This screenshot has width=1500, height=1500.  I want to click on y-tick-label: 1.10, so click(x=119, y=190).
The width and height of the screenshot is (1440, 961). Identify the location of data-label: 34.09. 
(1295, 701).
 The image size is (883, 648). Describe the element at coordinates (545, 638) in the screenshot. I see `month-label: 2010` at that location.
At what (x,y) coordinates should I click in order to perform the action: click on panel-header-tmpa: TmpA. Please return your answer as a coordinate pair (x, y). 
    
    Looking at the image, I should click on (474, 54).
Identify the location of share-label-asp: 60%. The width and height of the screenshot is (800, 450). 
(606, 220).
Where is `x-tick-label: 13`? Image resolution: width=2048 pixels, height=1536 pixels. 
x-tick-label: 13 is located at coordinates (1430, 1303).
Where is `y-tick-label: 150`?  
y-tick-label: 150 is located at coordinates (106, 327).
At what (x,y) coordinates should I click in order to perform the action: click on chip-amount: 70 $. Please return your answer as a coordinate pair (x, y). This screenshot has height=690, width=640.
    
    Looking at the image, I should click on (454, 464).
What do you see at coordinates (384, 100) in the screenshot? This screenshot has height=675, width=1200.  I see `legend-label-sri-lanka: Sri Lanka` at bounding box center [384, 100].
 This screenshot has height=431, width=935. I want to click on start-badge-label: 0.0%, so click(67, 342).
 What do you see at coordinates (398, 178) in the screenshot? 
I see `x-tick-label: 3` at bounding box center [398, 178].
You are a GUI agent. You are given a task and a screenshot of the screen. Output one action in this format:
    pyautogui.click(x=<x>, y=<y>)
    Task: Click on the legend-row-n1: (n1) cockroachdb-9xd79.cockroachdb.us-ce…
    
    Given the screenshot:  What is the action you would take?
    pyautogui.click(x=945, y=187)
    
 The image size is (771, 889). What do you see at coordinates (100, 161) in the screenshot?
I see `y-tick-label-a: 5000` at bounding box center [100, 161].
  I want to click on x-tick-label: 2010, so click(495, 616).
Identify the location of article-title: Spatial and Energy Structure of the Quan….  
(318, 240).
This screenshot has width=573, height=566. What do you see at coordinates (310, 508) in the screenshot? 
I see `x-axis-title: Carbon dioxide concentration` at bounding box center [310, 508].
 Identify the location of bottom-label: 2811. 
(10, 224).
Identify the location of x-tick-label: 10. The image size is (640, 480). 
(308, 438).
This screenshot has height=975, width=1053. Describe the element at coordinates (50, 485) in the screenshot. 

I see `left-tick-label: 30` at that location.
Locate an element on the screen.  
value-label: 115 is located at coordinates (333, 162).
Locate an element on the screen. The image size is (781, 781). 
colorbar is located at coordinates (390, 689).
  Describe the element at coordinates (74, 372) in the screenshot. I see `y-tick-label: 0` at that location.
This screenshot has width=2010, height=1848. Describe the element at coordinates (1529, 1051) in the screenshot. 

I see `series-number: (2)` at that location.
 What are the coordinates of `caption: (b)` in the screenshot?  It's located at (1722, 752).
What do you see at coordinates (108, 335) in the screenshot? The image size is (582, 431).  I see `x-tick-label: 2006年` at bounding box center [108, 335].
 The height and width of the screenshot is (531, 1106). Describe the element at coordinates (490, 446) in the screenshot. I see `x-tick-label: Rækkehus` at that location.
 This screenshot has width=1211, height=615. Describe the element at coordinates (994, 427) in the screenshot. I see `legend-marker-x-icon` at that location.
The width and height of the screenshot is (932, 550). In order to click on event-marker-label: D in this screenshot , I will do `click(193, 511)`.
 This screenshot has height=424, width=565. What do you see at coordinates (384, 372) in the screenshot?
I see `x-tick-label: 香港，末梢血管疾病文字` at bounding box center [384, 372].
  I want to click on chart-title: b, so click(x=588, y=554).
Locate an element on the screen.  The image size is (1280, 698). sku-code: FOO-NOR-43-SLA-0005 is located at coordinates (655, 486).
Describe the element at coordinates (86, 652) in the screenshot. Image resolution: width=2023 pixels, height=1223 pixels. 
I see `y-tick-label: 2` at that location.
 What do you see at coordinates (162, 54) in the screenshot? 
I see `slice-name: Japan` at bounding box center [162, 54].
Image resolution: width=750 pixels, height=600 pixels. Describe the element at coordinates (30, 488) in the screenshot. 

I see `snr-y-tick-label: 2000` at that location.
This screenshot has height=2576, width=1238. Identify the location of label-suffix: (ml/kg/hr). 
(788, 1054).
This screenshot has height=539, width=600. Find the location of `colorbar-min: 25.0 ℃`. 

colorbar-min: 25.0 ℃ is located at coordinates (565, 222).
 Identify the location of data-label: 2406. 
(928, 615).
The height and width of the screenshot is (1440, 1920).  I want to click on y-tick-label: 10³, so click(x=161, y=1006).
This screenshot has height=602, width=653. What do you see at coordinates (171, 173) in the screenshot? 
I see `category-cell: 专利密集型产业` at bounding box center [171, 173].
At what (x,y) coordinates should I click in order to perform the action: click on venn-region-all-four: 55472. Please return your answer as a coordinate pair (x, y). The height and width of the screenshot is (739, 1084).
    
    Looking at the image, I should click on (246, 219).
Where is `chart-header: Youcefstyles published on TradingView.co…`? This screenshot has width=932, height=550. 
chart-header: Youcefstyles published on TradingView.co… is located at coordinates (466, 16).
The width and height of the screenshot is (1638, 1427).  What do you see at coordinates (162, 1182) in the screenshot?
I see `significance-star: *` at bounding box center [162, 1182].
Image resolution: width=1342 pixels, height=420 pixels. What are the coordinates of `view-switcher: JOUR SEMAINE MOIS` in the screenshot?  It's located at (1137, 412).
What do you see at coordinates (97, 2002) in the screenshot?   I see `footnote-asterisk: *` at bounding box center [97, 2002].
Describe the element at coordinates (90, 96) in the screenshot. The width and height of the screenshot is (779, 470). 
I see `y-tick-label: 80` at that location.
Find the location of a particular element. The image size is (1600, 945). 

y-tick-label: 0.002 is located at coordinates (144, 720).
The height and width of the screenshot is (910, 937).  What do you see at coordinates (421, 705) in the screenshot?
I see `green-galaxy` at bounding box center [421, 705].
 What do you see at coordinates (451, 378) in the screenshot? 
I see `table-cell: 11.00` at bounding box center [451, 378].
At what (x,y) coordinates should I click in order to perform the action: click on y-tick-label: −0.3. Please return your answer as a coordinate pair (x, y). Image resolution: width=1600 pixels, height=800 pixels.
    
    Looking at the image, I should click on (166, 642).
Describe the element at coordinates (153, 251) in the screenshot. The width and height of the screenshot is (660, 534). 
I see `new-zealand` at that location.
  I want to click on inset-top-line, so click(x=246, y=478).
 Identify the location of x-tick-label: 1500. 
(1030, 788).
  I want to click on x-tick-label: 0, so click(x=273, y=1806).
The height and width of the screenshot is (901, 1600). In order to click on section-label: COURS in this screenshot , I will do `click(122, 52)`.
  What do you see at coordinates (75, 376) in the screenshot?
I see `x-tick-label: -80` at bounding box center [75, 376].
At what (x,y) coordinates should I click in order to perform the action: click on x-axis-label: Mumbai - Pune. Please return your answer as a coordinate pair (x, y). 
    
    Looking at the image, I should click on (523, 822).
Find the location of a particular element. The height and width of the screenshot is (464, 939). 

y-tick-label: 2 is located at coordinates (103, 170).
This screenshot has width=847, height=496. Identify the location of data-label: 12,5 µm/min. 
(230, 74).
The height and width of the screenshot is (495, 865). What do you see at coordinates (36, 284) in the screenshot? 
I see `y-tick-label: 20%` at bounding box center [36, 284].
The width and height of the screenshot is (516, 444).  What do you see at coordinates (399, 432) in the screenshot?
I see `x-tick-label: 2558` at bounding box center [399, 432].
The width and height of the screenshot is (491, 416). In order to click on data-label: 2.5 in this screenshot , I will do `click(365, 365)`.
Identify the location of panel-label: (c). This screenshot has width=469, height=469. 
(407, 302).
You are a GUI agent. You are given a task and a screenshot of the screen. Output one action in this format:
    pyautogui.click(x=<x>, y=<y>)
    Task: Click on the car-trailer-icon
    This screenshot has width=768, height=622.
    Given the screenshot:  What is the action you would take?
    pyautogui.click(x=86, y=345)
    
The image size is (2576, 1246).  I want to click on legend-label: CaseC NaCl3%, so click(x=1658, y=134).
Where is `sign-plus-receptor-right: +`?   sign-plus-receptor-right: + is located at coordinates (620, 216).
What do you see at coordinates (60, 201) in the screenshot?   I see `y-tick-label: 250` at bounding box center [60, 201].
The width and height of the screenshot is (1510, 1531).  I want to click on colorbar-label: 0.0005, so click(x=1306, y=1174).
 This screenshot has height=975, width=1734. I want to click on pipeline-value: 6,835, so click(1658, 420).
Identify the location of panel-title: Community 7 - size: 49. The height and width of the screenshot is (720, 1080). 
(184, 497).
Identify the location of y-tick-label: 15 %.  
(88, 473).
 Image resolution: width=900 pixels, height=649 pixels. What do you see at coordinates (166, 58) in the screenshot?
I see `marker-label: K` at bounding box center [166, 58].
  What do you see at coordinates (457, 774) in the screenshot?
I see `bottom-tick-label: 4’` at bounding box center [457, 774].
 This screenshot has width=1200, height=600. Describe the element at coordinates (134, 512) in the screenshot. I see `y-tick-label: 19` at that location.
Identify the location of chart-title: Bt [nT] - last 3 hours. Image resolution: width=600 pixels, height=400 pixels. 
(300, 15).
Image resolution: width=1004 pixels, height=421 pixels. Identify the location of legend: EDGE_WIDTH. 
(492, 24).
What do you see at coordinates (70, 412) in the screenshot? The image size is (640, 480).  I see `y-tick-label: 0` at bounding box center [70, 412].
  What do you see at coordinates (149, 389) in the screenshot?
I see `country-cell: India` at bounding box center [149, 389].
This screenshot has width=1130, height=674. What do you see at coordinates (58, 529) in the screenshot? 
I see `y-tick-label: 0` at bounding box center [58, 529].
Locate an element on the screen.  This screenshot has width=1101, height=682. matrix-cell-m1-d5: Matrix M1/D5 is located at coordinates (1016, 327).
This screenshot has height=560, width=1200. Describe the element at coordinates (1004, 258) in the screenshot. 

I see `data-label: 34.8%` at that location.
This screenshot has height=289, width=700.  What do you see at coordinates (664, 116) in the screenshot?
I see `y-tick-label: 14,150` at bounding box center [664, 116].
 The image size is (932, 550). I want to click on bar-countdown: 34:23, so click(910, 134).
────────────────────────────────────────
Reproduce the material verbatim from the line with "I want to click on inset-top-line, so" to the line with "coordinates (620, 216).", including both of those lines.

TASK OUTPUT ▸
  I want to click on inset-top-line, so click(x=246, y=478).
 Identify the location of x-tick-label: 1500. 
(1030, 788).
  I want to click on x-tick-label: 0, so click(x=273, y=1806).
The height and width of the screenshot is (901, 1600). In order to click on section-label: COURS in this screenshot , I will do `click(122, 52)`.
  What do you see at coordinates (75, 376) in the screenshot?
I see `x-tick-label: -80` at bounding box center [75, 376].
At what (x,y) coordinates should I click in order to perform the action: click on x-axis-label: Mumbai - Pune. Please return your answer as a coordinate pair (x, y). 
    
    Looking at the image, I should click on (523, 822).
Find the location of a particular element. The height and width of the screenshot is (464, 939). 

y-tick-label: 2 is located at coordinates (103, 170).
This screenshot has width=847, height=496. Identify the location of data-label: 12,5 µm/min. 
(230, 74).
The height and width of the screenshot is (495, 865). What do you see at coordinates (36, 284) in the screenshot? 
I see `y-tick-label: 20%` at bounding box center [36, 284].
The width and height of the screenshot is (516, 444).  What do you see at coordinates (399, 432) in the screenshot?
I see `x-tick-label: 2558` at bounding box center [399, 432].
The width and height of the screenshot is (491, 416). In order to click on data-label: 2.5 in this screenshot , I will do `click(365, 365)`.
Identify the location of panel-label: (c). This screenshot has width=469, height=469. 
(407, 302).
You are a GUI agent. You are given a task and a screenshot of the screen. Output one action in this format:
    pyautogui.click(x=<x>, y=<y>)
    Task: Click on the car-trailer-icon
    This screenshot has width=768, height=622.
    Given the screenshot:  What is the action you would take?
    pyautogui.click(x=86, y=345)
    
The image size is (2576, 1246).  I want to click on legend-label: CaseC NaCl3%, so click(x=1658, y=134).
Where is `sign-plus-receptor-right: +`?   sign-plus-receptor-right: + is located at coordinates (620, 216).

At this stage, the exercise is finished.